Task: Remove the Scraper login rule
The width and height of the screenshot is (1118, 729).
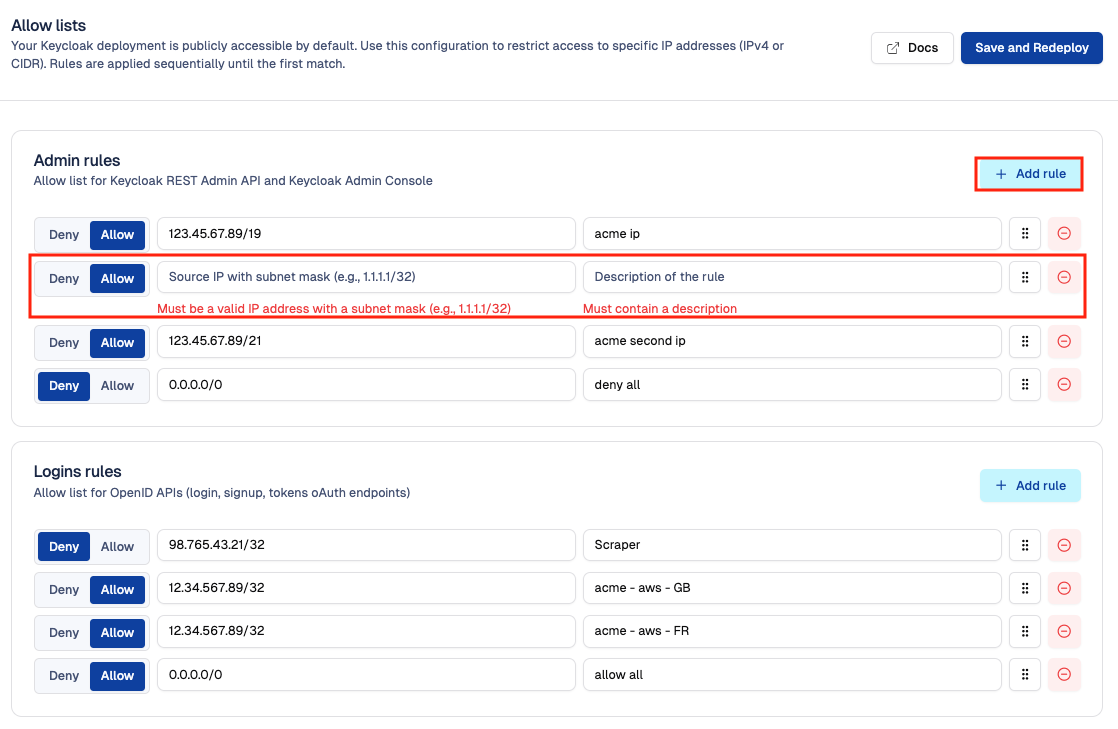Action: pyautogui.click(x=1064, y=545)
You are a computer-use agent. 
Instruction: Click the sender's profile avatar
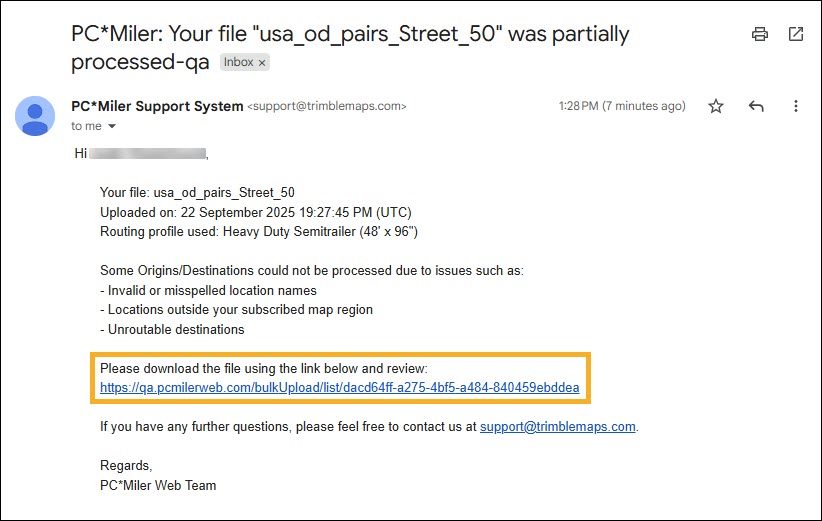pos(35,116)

--

▶ TASK GOAL
Exactly as written, copy the entries above without their pictures.

▶ ANSWER BELOW
Task: Remove the Scraper login rule
The width and height of the screenshot is (1118, 729).
Action: pyautogui.click(x=1064, y=545)
You are a computer-use agent. 
Instruction: Click the sender's profile avatar
pos(35,116)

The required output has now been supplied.